=== Короткое задание 1 ===
Ответьте по отрывку об озере Бросно:
(a) Чья статья о загадке озера появилась в газете?
(b) За что деревенские жители вспоминали, где видели шею или спинной гребень?
(c) Какая телекомпания собиралась приехать для совместных съемок?

=== Показанный отрывок ===
Дорога на озеро Бросно
Чудовище – древняя рептилия – выплыло из глубин озера Бросно в конце 90-х годов. В газете, где я работала, появилась статья Евгения Новикова о загадке этого далекого и почти недоступного озера. Рассказывались легенды, ходящие среди жителей прибрежных деревень, об огромном «водном змее», о странных тенях, скользящих под водой… О пропавших рыбаках…
Эффект был ошеломляющим.
Наша газета делала тиражи. Деревенские жители водили экскурсии, за ящик водки вспоминая, где и при какой погоде они видели плывущую над водой длинную шею или спинной гребень. Тогда деревня Бросно еще была живая – потом чудовище слизнуло всех языком, и сейчас это брошенные дома на берегу, продуваемом всеми ветрами.
Одна из шотландских телекомпаний собиралась приехать для совместных съемок. Рептилию рисовали художники, копируя атлас палеонтологии, но самые лучшие работы были на бересте и в стиле ретаблос – мексиканских народных картин с текстами: «Благодарю Господа Ивового, что мой муж Макарио больше меня не бьет. Вдобавок он перестал напиваться». Или еще: «Мой муж отправился на рыбалку, и его лодка два дня плутала в густом тумане на море, а на третий день святая Дева услышала мои мольбы и гигантский осьминог приволок лодку, толкая ее своими щупальцами…»

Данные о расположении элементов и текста
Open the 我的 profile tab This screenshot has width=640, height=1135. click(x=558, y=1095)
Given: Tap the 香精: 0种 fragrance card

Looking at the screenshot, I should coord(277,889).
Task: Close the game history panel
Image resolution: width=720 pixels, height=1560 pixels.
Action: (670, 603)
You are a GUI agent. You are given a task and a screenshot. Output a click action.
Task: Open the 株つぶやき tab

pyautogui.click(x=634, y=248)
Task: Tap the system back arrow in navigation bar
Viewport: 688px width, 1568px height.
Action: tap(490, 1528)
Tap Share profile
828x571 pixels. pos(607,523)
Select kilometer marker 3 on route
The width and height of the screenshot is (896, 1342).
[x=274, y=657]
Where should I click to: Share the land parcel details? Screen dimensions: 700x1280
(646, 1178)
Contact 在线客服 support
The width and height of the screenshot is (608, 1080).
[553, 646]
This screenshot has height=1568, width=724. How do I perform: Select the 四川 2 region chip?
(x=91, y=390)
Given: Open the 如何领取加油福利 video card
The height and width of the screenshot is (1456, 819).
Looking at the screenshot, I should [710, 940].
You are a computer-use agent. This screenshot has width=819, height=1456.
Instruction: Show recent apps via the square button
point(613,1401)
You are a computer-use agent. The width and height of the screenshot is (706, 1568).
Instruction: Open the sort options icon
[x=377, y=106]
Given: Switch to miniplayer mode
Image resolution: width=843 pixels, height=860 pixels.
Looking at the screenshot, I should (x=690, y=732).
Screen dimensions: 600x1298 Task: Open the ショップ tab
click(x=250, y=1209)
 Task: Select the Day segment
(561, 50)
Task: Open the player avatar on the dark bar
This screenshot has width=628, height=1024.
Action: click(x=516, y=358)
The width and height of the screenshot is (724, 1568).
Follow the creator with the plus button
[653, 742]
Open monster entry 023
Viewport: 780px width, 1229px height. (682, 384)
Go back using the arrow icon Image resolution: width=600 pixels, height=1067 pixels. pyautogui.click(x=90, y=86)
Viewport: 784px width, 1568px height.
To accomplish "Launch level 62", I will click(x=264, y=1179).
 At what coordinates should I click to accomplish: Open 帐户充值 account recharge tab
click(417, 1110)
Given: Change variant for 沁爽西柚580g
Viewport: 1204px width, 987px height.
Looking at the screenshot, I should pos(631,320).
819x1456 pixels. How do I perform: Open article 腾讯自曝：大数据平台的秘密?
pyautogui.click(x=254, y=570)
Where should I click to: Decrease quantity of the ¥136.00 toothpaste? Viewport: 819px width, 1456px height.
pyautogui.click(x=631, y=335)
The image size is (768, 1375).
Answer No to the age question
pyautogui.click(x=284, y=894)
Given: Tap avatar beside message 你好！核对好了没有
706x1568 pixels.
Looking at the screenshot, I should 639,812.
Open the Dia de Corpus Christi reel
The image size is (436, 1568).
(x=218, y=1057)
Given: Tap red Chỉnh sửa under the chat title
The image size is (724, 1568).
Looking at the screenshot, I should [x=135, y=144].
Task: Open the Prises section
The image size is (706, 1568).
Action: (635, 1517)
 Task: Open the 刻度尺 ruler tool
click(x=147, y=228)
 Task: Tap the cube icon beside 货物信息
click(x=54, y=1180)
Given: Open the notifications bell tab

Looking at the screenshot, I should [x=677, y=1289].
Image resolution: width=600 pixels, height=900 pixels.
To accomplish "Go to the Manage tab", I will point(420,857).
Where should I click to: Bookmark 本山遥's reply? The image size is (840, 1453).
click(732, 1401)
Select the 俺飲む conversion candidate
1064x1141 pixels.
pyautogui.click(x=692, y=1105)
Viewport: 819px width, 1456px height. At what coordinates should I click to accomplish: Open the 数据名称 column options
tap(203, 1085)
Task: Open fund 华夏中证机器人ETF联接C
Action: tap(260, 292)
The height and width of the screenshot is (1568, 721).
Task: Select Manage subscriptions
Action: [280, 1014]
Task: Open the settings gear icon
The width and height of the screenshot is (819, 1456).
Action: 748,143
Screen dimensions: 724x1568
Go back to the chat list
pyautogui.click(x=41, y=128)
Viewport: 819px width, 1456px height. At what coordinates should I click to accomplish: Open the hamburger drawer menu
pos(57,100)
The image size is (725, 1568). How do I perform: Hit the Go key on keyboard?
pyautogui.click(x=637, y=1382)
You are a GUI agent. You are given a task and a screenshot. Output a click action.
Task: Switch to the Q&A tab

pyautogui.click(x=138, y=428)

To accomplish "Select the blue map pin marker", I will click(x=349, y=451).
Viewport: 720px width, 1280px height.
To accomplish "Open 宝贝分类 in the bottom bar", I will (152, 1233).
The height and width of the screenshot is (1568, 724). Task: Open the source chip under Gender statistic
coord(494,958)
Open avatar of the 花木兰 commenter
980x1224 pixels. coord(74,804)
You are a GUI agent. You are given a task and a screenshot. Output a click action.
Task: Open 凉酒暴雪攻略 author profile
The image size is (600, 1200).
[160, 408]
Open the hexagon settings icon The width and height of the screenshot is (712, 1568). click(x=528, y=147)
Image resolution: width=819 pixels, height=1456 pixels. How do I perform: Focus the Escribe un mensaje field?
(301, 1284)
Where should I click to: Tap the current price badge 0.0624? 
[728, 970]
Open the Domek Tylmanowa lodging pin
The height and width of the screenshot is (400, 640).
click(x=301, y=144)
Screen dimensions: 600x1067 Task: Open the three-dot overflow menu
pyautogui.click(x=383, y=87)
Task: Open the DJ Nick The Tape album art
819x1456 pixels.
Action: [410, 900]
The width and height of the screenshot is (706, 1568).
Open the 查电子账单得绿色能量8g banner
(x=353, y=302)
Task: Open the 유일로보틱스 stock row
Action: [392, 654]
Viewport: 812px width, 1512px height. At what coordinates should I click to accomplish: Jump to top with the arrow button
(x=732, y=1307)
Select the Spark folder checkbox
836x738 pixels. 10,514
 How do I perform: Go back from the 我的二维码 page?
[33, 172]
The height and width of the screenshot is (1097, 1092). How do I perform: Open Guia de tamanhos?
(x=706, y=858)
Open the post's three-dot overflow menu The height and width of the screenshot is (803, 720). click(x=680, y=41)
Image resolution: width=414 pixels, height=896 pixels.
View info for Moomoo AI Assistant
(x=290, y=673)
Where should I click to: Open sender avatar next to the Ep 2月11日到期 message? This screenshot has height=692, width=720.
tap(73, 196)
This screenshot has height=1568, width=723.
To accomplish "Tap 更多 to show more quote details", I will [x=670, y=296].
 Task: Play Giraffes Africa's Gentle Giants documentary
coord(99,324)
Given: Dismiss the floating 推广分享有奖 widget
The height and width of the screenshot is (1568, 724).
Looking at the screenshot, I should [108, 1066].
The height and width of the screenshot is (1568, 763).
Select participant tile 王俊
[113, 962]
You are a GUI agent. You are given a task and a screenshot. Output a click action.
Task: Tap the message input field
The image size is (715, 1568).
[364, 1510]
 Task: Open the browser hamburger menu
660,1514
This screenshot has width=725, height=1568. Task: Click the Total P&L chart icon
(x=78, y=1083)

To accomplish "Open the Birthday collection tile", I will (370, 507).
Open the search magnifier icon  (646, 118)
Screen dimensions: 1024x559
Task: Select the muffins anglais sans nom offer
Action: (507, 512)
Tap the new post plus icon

=== Короткое задание 2 ===
Пожалуйста, представьте строки данных в виде JSON-списка строк, начиная с первой строки данных и заканчивая строкой, где есть «(646, 1178)», включительно. Каждой строке данных соответствует одна строка списка, пустые строки пропустите.

=== Правильный ответ 1 ===
(a) Евгения Новикова.
(b) За ящик водки.
(c) Одна из шотландских телекомпаний.

=== Правильный ответ 2 ===
[
  "Open the 我的 profile tab This screenshot has width=640, height=1135. click(x=558, y=1095)",
  "Given: Tap the 香精: 0种 fragrance card",
  "Looking at the screenshot, I should coord(277,889).",
  "Task: Close the game history panel",
  "Image resolution: width=720 pixels, height=1560 pixels.",
  "Action: (670, 603)",
  "You are a GUI agent. You are given a task and a screenshot. Output a click action.",
  "Task: Open the 株つぶやき tab",
  "pyautogui.click(x=634, y=248)",
  "Task: Tap the system back arrow in navigation bar",
  "Viewport: 688px width, 1568px height.",
  "Action: tap(490, 1528)",
  "Tap Share profile",
  "828x571 pixels. pos(607,523)",
  "Select kilometer marker 3 on route",
  "The width and height of the screenshot is (896, 1342).",
  "[x=274, y=657]",
  "Where should I click to: Share the land parcel details? Screen dimensions: 700x1280",
  "(646, 1178)"
]